:: Provided records ::
↓

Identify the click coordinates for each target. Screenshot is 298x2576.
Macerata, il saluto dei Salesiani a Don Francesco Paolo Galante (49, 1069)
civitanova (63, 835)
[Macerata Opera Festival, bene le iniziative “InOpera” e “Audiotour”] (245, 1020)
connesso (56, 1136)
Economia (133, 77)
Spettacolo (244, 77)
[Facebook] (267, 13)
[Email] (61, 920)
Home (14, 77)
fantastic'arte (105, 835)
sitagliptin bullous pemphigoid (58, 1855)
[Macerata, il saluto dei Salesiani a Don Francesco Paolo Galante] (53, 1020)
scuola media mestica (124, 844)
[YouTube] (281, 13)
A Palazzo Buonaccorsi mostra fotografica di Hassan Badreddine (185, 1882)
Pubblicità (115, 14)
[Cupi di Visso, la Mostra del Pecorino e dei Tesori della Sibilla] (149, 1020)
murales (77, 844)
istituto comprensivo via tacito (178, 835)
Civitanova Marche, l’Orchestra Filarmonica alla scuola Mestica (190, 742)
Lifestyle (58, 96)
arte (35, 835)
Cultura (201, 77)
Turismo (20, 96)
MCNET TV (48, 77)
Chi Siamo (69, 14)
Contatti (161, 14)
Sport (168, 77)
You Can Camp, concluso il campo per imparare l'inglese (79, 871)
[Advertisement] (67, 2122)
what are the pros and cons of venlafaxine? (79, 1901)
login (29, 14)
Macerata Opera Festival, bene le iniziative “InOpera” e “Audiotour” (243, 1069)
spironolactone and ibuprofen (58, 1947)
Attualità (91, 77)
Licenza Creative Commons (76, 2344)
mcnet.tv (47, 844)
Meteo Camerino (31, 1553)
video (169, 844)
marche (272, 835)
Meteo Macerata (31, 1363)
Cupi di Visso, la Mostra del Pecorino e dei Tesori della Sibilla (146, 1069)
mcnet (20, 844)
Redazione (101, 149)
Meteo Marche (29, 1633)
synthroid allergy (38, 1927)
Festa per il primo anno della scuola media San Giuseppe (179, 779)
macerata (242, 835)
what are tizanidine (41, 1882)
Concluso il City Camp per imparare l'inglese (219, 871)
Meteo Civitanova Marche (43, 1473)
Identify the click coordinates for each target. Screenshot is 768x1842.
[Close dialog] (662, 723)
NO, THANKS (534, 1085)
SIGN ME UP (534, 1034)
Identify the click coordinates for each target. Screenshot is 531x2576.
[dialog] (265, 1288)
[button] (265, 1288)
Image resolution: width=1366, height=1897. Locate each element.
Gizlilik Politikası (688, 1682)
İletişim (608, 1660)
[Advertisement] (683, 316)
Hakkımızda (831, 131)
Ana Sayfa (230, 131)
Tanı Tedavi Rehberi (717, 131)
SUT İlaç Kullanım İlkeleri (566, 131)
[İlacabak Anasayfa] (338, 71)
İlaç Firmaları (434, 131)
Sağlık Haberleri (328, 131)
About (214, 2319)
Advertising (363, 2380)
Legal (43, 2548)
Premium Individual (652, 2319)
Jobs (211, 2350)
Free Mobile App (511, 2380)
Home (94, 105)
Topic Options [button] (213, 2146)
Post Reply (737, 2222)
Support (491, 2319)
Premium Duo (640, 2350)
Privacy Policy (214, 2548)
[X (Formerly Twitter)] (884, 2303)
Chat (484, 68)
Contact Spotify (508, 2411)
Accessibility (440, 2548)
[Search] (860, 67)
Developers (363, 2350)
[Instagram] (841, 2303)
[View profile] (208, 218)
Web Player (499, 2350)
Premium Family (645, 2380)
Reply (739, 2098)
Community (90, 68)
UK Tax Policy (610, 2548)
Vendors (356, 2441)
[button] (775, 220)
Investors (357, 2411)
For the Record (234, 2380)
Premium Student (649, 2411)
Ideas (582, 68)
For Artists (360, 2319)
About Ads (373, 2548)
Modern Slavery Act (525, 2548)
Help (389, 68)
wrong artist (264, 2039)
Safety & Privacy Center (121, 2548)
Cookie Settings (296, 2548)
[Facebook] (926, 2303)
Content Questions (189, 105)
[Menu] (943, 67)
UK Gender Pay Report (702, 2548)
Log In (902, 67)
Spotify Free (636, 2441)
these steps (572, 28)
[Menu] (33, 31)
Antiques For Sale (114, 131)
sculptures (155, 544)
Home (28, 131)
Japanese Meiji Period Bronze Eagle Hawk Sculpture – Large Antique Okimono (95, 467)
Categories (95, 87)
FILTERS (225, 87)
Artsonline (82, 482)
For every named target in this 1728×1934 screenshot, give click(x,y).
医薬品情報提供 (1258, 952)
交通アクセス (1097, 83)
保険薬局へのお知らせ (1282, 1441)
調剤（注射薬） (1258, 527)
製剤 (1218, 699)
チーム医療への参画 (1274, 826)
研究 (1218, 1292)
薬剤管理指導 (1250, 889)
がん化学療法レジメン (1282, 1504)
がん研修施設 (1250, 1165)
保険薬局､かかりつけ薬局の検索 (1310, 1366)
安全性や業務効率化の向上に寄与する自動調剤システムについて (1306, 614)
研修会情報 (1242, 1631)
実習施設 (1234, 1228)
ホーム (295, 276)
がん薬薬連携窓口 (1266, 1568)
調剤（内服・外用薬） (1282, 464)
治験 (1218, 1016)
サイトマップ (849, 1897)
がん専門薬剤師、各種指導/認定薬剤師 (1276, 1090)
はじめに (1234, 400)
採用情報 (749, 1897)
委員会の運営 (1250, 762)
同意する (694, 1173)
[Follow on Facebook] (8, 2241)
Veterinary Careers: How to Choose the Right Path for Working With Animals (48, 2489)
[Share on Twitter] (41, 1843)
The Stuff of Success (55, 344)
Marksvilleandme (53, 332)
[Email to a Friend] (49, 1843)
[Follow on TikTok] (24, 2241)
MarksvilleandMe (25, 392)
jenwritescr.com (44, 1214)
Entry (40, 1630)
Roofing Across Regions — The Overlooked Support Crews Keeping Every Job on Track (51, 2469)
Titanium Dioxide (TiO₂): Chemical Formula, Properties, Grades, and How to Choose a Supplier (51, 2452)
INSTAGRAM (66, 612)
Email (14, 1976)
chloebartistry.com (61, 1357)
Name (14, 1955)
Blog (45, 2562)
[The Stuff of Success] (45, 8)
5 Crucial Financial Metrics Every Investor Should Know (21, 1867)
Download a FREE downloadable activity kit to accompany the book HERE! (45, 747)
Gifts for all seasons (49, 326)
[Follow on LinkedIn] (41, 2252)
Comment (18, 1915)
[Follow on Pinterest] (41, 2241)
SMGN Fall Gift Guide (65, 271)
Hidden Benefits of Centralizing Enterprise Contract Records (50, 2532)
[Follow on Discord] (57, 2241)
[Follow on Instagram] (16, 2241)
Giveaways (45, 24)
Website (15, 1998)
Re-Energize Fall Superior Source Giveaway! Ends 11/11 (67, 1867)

↑

:: Brief ::
Restate word for word the lines above, beginning at the first one and ending at the line that carries "what are tizanidine (41, 1882)".

:: Solution ::
Identify the click coordinates for each target. Screenshot is 298x2576.
Macerata, il saluto dei Salesiani a Don Francesco Paolo Galante (49, 1069)
civitanova (63, 835)
[Macerata Opera Festival, bene le iniziative “InOpera” e “Audiotour”] (245, 1020)
connesso (56, 1136)
Economia (133, 77)
Spettacolo (244, 77)
[Facebook] (267, 13)
[Email] (61, 920)
Home (14, 77)
fantastic'arte (105, 835)
sitagliptin bullous pemphigoid (58, 1855)
[Macerata, il saluto dei Salesiani a Don Francesco Paolo Galante] (53, 1020)
scuola media mestica (124, 844)
[YouTube] (281, 13)
A Palazzo Buonaccorsi mostra fotografica di Hassan Badreddine (185, 1882)
Pubblicità (115, 14)
[Cupi di Visso, la Mostra del Pecorino e dei Tesori della Sibilla] (149, 1020)
murales (77, 844)
istituto comprensivo via tacito (178, 835)
Civitanova Marche, l’Orchestra Filarmonica alla scuola Mestica (190, 742)
Lifestyle (58, 96)
arte (35, 835)
Cultura (201, 77)
Turismo (20, 96)
MCNET TV (48, 77)
Chi Siamo (69, 14)
Contatti (161, 14)
Sport (168, 77)
You Can Camp, concluso il campo per imparare l'inglese (79, 871)
[Advertisement] (67, 2122)
what are the pros and cons of venlafaxine? (79, 1901)
login (29, 14)
Macerata Opera Festival, bene le iniziative “InOpera” e “Audiotour” (243, 1069)
spironolactone and ibuprofen (58, 1947)
Attualità (91, 77)
Licenza Creative Commons (76, 2344)
mcnet.tv (47, 844)
Meteo Camerino (31, 1553)
video (169, 844)
marche (272, 835)
Meteo Macerata (31, 1363)
Cupi di Visso, la Mostra del Pecorino e dei Tesori della Sibilla (146, 1069)
mcnet (20, 844)
Redazione (101, 149)
Meteo Marche (29, 1633)
synthroid allergy (38, 1927)
Festa per il primo anno della scuola media San Giuseppe (179, 779)
macerata (242, 835)
what are tizanidine (41, 1882)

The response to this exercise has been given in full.